PROBLEM DESCRIPTION |
An exact reproduction of the data below is expected, free of images.

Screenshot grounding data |
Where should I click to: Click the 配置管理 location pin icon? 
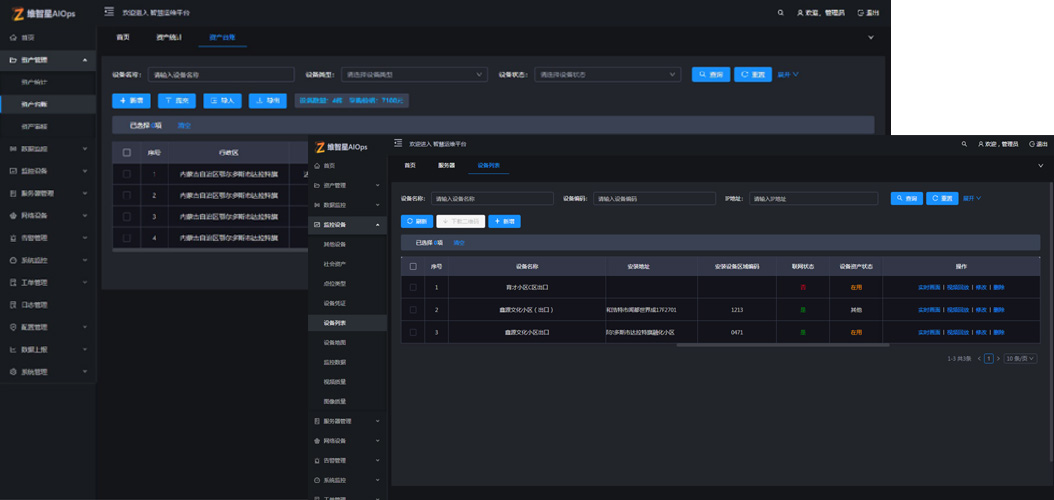coord(14,327)
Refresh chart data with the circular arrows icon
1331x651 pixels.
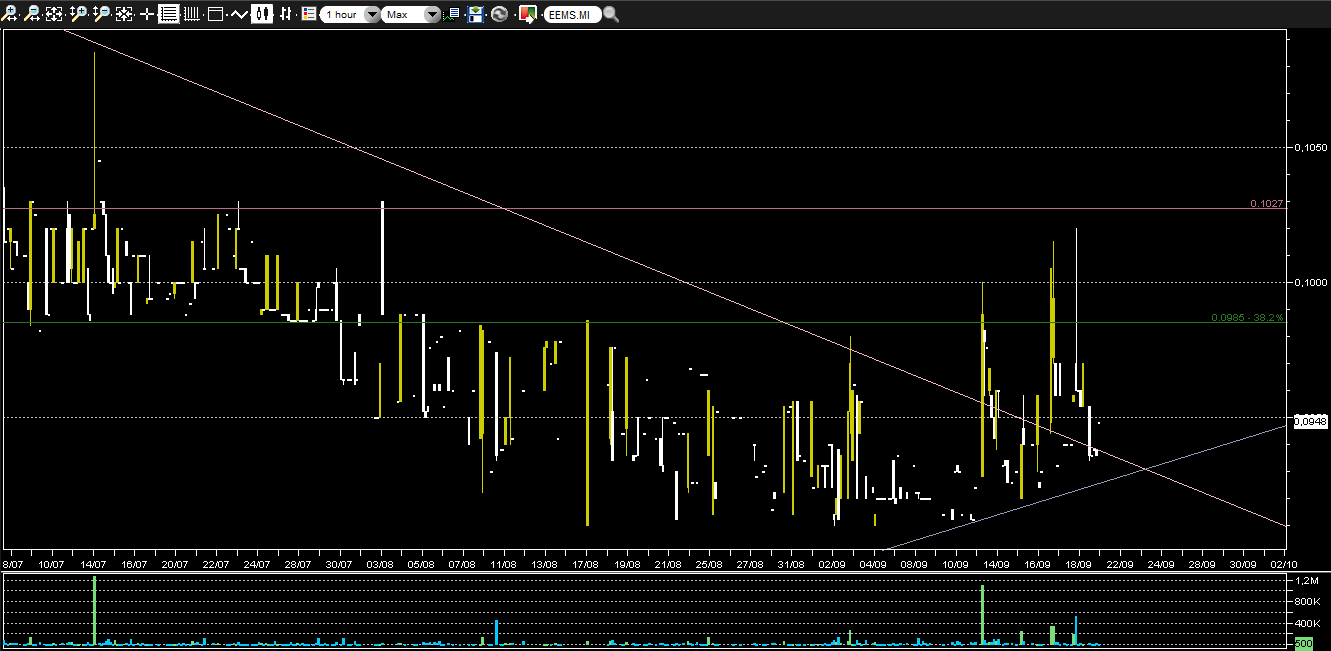(x=499, y=14)
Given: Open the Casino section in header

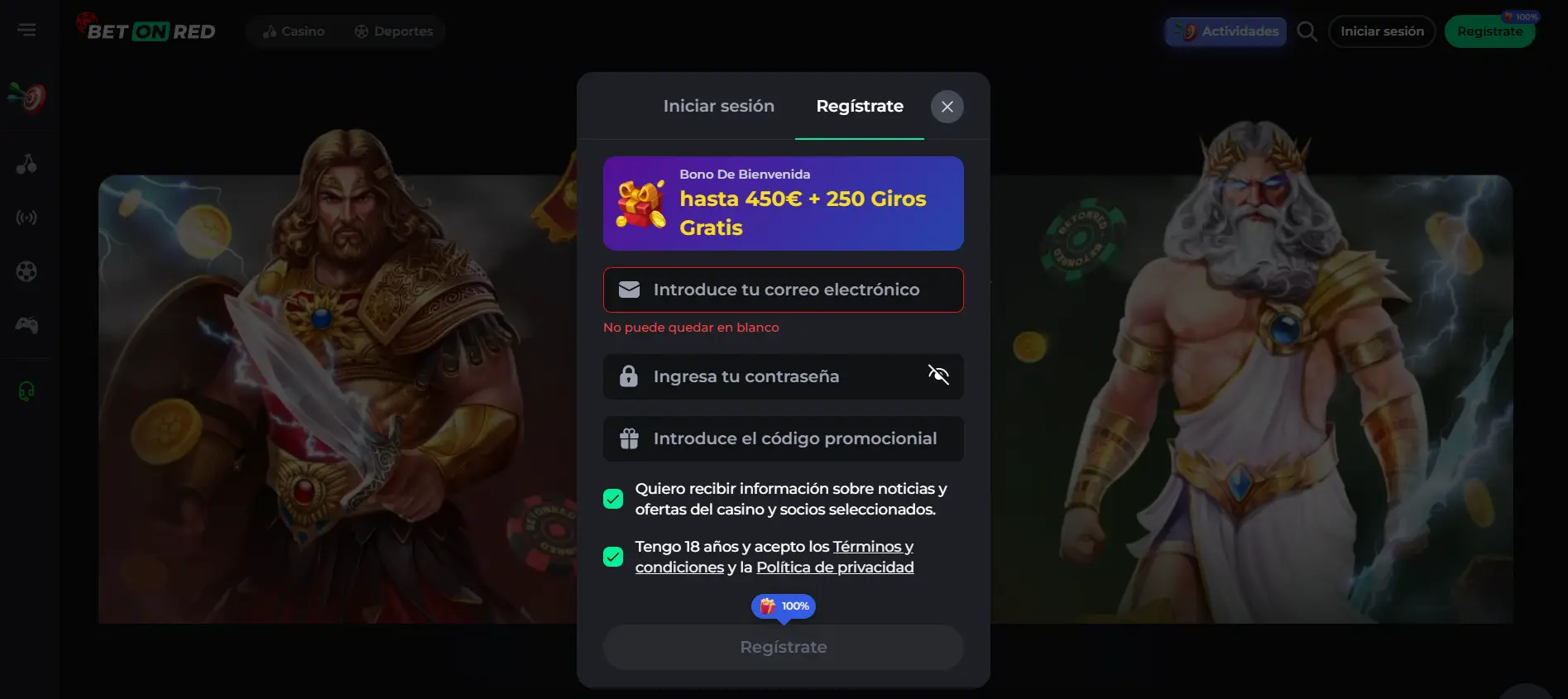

WRITTEN SOLUTION |
Where should I click to: Click the 配置管理 location pin icon? 
coord(14,327)
Refresh chart data with the circular arrows icon
1331x651 pixels.
(x=499, y=14)
Given: Open the Casino section in header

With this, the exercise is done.